HOW TO COMPLETE THIS TASK
A faithful copy of every record is needed here. Images must not appear in it.
* * * * *
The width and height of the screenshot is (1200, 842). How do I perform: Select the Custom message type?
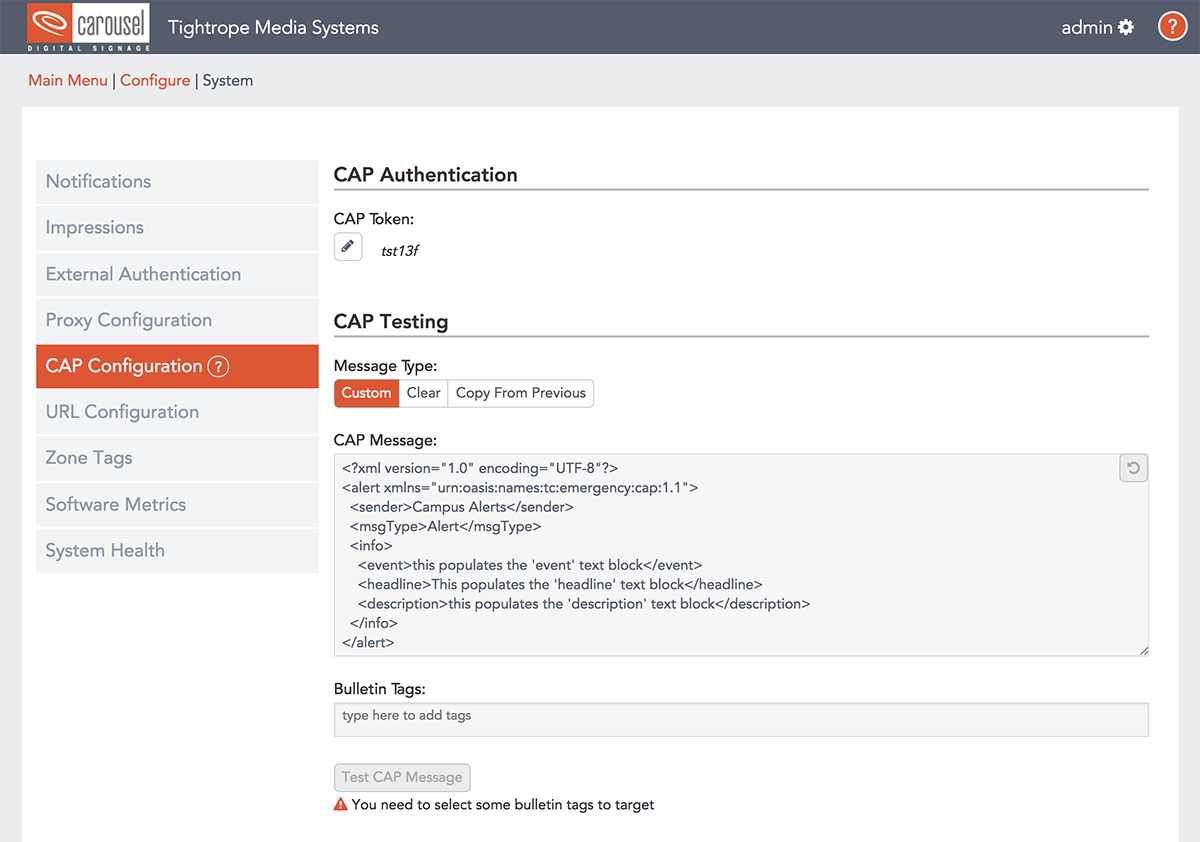click(366, 393)
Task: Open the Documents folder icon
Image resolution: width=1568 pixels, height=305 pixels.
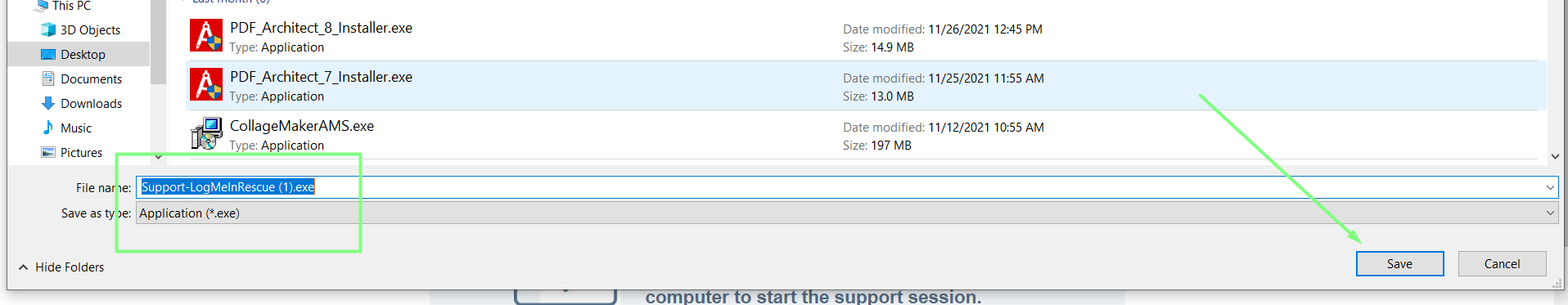Action: 48,78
* * * * *
TASK RESPONSE
The width and height of the screenshot is (1200, 842). How do I perform: Select the Custom message type?
click(366, 393)
Task: Open the Documents folder icon
Image resolution: width=1568 pixels, height=305 pixels.
Action: 48,78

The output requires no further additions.